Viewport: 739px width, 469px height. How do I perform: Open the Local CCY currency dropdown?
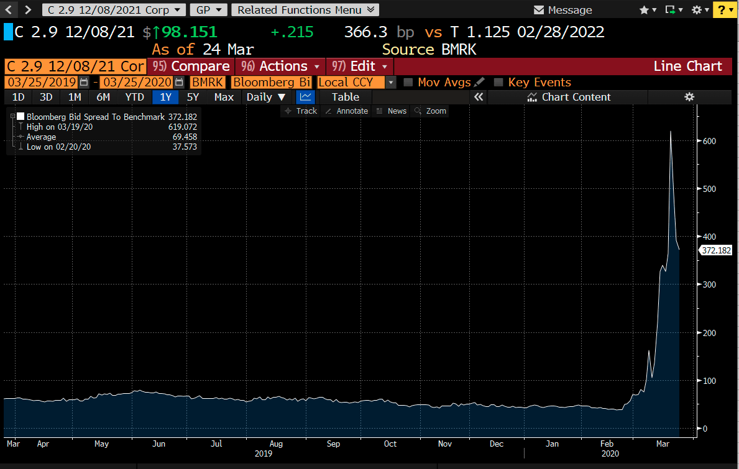(391, 82)
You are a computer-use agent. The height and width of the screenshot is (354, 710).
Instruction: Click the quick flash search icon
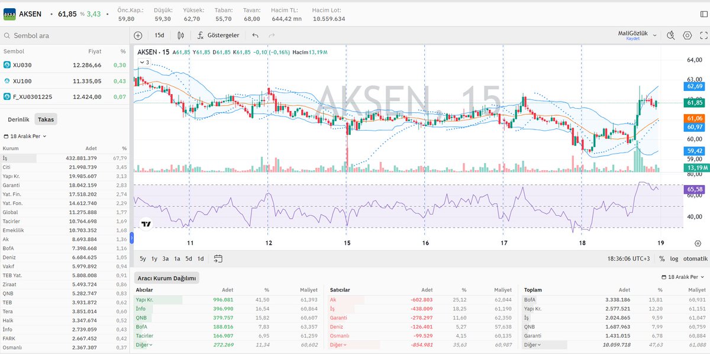click(670, 35)
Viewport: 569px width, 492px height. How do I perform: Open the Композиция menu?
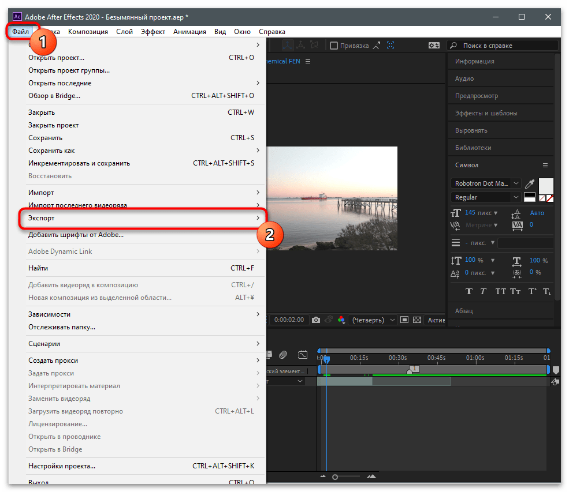coord(88,32)
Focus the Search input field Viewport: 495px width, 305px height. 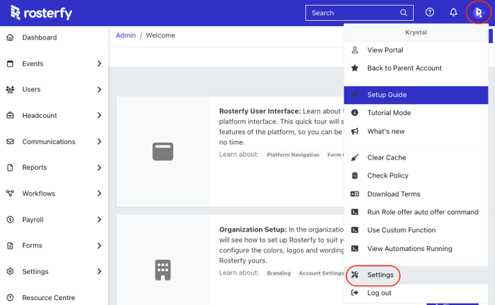(x=353, y=13)
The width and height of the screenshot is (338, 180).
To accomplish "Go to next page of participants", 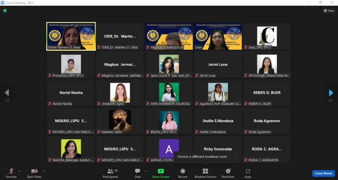I will (x=331, y=93).
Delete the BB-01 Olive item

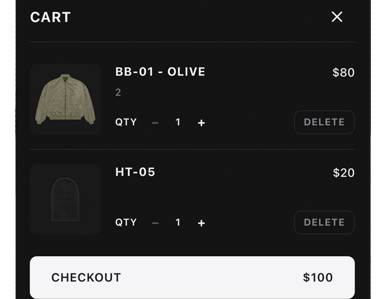pyautogui.click(x=324, y=122)
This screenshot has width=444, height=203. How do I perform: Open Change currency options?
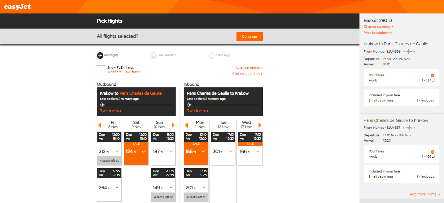click(378, 27)
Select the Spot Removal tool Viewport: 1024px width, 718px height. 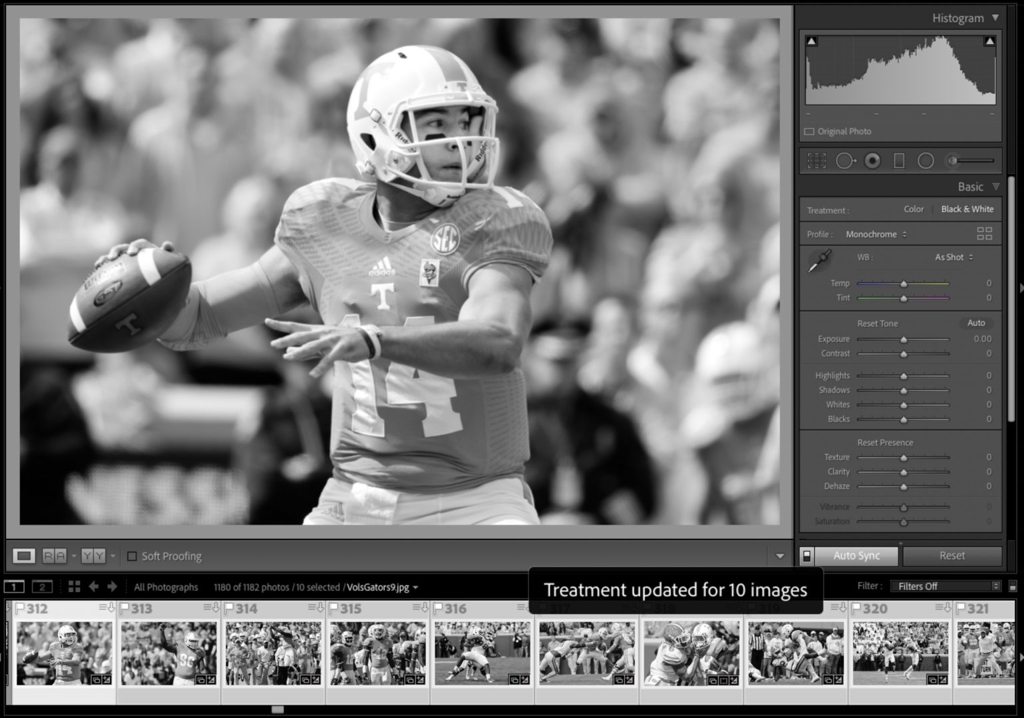[x=845, y=160]
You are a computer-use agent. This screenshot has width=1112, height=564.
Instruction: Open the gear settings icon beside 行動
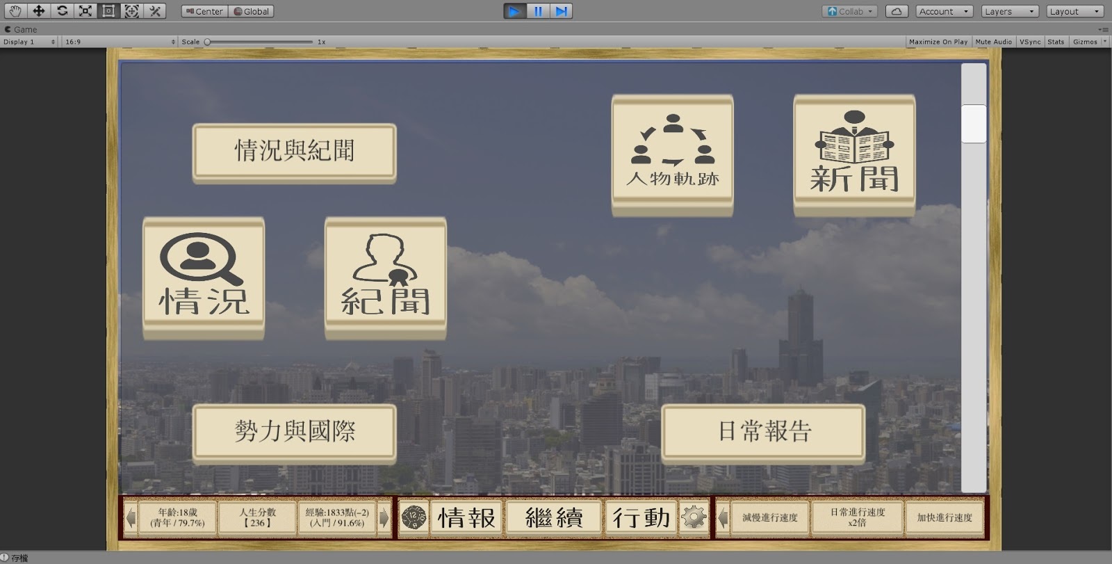(x=694, y=517)
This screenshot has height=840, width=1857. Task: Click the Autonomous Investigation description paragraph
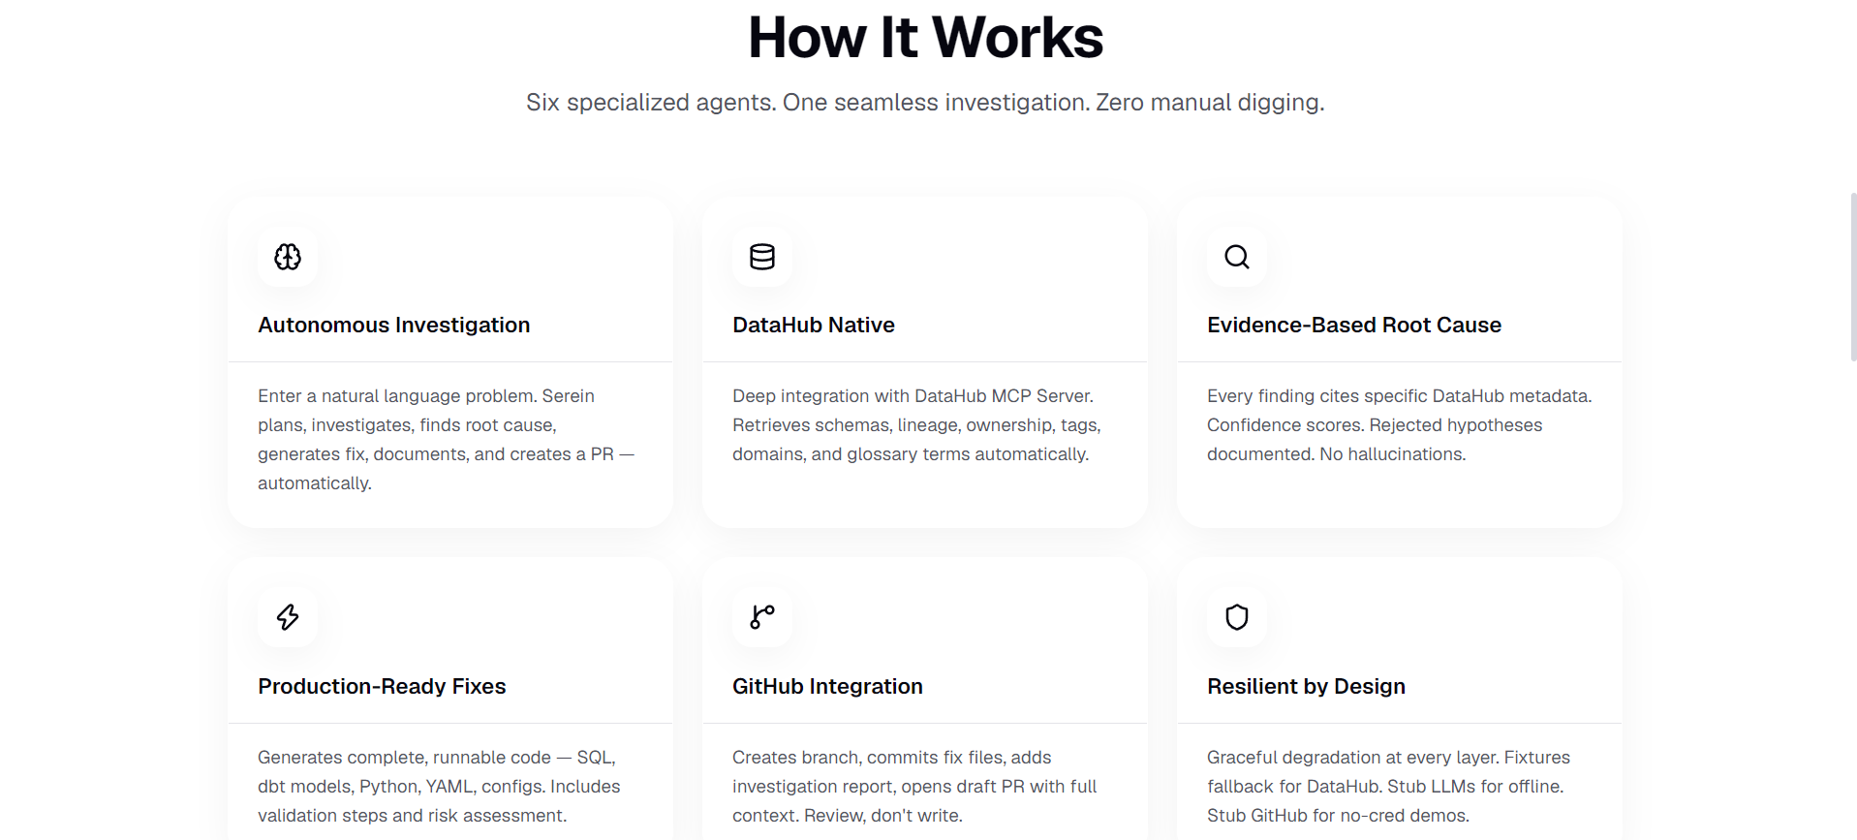(446, 440)
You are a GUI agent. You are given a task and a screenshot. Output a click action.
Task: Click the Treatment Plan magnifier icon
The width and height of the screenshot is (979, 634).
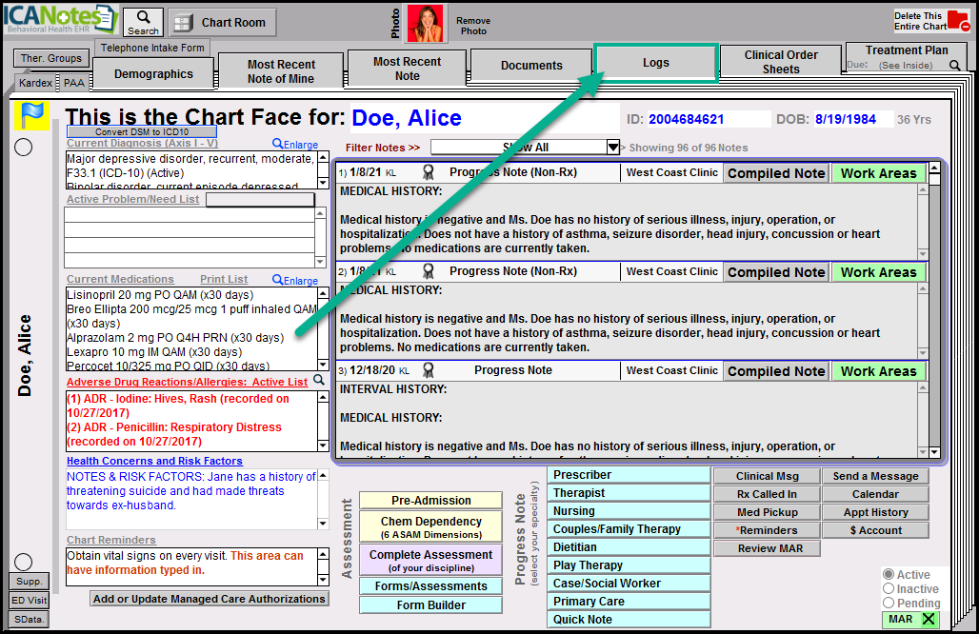coord(954,66)
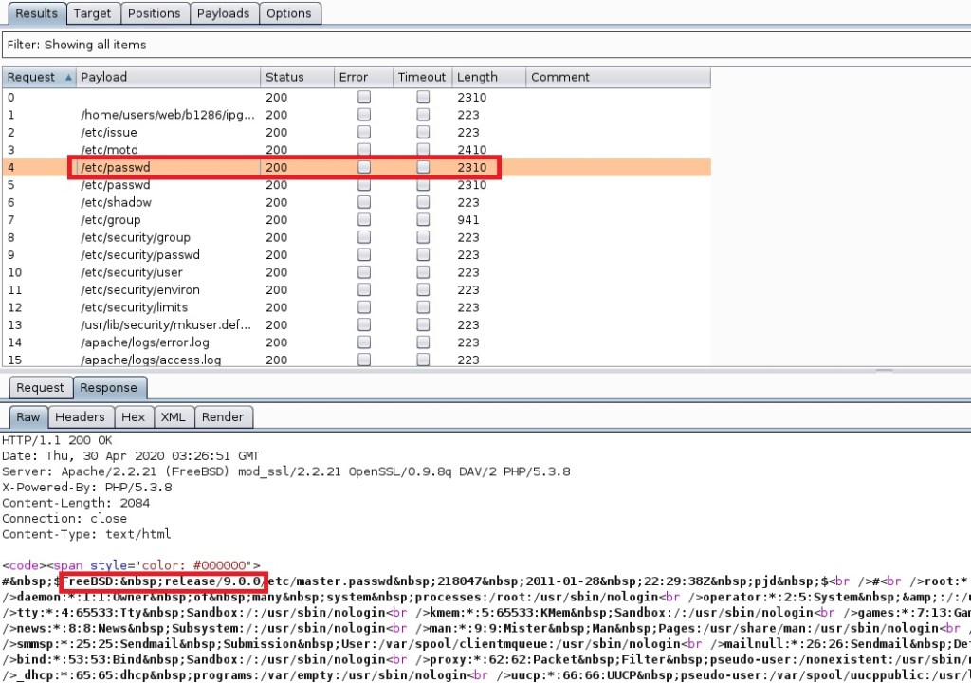The width and height of the screenshot is (971, 683).
Task: Tick Error checkbox for request 0
Action: point(364,97)
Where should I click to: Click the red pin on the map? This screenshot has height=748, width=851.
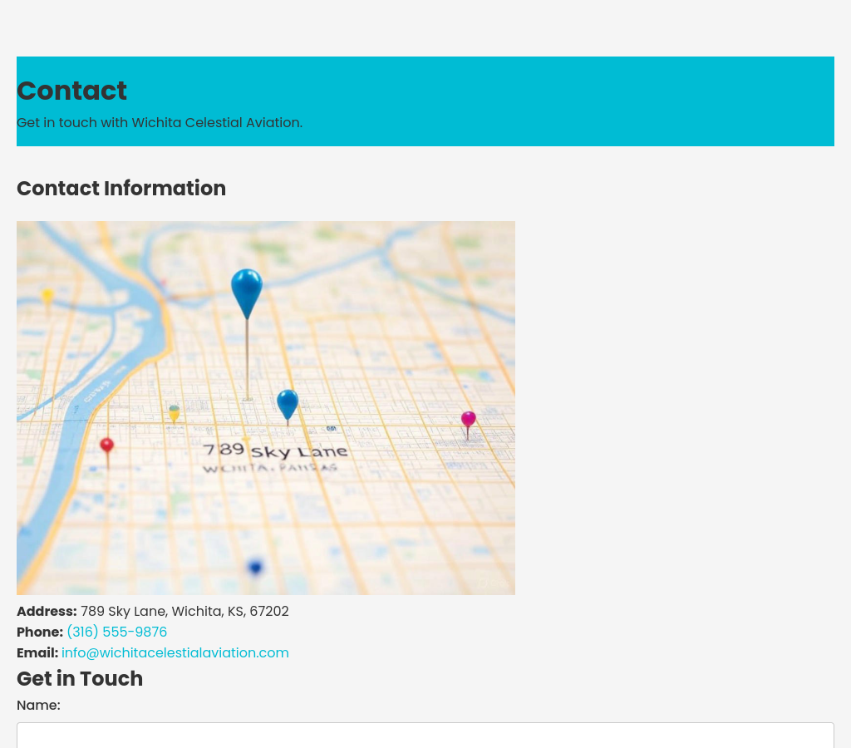tap(106, 446)
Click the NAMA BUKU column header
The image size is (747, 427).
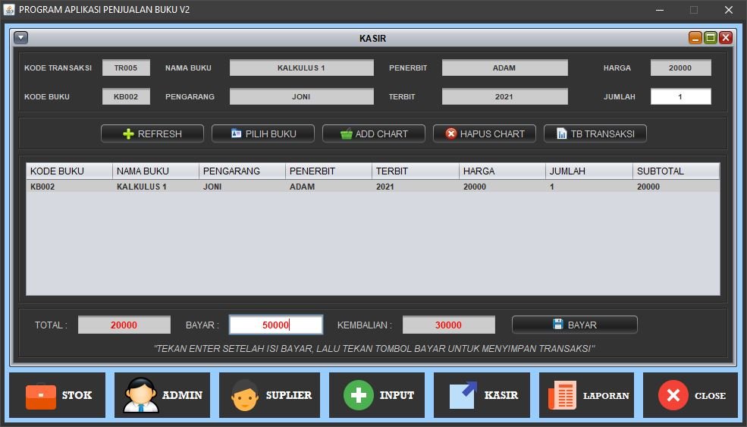(x=155, y=171)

* _REQUIREMENTS_: Can you reproduce word for word the part of the data above that opens with the line containing "Click the NAMA BUKU column header" and runs through the end of the data, leaving the pictures out?

* _SOLUTION FOR THIS TASK_:
Click the NAMA BUKU column header
The image size is (747, 427).
(x=155, y=171)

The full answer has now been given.